リコージャパンは、リコーグループでの実践活動で培ったノウハウとともに、お客様に寄り添い、業種業務に合わせて利用できる 「使える・使いこなせるAI」を提供し、お客様が取り組むオフィス/現場のデジタルトランスフォーメーション(DX)を支援してまいります。
バージョンアップしたRICOH デジタルバディの特徴
1. 画像・図表も読み取る高精度な検索機能マルチモーダルRAGを搭載
- テキストだけでなく、文書内の図面・グラフ・表・写真もAIが読み取って検索・回答を生成。製造業の技術文書、建設業の積算資料、IR資料のチャートなど、画像を多く含む業務文書において、これまで検索できなかった「図の中の情報」にもたどり着けるようになり、ドキュメントの活用を拡大。

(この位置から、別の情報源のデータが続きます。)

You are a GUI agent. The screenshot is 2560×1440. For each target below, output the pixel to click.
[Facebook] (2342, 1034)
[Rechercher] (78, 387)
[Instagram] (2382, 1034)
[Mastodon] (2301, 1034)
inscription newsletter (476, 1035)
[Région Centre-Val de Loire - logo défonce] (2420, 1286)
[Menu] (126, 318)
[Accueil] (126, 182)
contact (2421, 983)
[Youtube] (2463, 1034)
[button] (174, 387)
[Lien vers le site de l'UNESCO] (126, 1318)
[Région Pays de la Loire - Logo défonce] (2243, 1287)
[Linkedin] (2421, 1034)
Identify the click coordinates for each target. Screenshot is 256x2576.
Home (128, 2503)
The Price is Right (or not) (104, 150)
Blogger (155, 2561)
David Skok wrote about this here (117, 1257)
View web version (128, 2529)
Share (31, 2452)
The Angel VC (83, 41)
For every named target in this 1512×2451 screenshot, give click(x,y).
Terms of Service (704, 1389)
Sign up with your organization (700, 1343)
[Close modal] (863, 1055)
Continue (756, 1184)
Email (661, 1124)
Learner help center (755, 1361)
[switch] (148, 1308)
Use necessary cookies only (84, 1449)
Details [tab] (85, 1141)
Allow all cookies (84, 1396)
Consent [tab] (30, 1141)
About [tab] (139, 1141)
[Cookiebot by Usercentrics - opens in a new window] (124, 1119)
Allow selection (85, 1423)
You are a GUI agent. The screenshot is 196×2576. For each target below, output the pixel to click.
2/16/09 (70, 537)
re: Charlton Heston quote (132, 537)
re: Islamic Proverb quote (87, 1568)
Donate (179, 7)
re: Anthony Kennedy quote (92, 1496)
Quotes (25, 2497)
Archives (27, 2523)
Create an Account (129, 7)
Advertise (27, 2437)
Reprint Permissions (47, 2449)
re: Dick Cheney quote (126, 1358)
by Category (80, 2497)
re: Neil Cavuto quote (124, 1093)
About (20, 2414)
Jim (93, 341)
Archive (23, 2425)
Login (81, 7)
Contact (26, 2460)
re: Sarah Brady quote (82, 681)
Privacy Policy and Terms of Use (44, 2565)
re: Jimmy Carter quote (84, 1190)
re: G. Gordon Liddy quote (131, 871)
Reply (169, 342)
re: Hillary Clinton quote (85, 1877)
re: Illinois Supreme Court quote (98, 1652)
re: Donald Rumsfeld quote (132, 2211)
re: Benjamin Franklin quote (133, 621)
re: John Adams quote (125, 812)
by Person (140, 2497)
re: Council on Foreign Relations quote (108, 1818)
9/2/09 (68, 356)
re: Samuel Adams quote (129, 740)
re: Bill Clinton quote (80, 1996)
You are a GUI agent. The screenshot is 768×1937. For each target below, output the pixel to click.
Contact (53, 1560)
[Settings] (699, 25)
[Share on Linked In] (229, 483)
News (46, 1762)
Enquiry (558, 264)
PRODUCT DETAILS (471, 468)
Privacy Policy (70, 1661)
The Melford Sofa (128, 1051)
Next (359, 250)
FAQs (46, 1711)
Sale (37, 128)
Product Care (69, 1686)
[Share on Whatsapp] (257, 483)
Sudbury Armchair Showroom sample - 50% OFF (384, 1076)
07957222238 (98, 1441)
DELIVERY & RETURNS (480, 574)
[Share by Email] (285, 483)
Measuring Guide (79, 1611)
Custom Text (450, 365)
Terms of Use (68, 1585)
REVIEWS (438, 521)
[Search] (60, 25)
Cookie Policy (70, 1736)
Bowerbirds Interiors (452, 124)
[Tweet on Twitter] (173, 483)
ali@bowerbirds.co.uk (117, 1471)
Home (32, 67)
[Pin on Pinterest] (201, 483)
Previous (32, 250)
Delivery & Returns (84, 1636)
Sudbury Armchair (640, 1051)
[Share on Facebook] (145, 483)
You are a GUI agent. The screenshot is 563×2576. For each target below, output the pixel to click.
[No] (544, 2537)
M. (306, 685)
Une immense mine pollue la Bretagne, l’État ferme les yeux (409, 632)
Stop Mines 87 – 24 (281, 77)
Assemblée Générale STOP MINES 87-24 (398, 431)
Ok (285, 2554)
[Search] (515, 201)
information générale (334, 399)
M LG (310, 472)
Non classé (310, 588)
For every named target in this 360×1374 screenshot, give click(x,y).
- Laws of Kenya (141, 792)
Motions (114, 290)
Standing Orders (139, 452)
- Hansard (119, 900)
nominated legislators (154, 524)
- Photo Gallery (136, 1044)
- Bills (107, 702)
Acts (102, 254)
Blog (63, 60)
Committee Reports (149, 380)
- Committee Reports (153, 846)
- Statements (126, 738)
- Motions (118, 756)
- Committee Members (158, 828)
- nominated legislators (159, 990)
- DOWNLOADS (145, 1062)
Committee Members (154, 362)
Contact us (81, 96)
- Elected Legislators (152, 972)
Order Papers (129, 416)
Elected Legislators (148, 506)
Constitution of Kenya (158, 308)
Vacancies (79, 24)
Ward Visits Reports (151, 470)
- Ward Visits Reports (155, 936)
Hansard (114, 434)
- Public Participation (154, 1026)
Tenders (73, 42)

- Advancedプランのみ搭載のグラフRAG(個別対応)により、ナレッジ同士の関連性を構造化し保持することで、より正確性の高い検索も可能。
2. 調べるだけで終わらない汎用AI対話(Chatモード)搭載
- 社内文書を横断検索し、根拠付きで回答する「文書活用モード」に加え、文書検索を必要としない汎用的なAI対話機能「Chatモード」を新たに搭載。アイデア出しや文章作成など、日常業務のあらゆる場面でAIを活用でき、社内ナレッジ検索から日常的なAI活用まで本サービスで完結。
- 「メール文面にして」「要点を箇条書きにして」と指示すれば、チャット上でたたき台を作成。議事メモの要約、報告書の構成案など、テキスト作成の壁打ち相手としても活用可能。
3. 全社展開しやすいクレジット制課金
- 従来は質問とファイル登録が別々に課金処理されていたところ、バージョンアップした「RICOH デジタルバディ」は質問もファイル登録も利用量に応じ課金されるクレジット制に一本化。ユーザー数による課金はなく、利用の繁閑には追加クレジットの購入により柔軟に対応が可能。
バージョンアップしたRICOH デジタルバディ のユースケース例
1. 営業支援部門における資料探索
商材の提案資料や法改正などの業界情報、活用できる補助金の情報など、営業提案に必要なナレッジを本サービスにアップロードすることで、必要な資料や情報を迅速に検索可能。検索に対する回答をもとに、お客様への説明文書やメール文案も生成し、業務を効率化。
2. 製造業における点検報告書作成
製造業での設備点検記録をナレッジとして本サービスにアップロード。表形式で記載された点検記録の数値などを読み取り、その後の対策の必要性の判定などに活用。Chatモードを利用することで報告書案の作成まで実現。
製造業でのユースケース例
今後の展開
情報収集機能にとどまらず、分析・生成機能のさらなる強化を図り、より幅広い業務領域で活用いただけるよう継続的に機能拡充を進めてまいります。また、「司令塔」となるデジタルバディがユーザーのリクエストを自律的に解釈し、各専門分野のデジタルバディと連携する「エージェンティックRAG」機能の実装を目指し、より高度な価値提供に向けた開発を推進してまいります。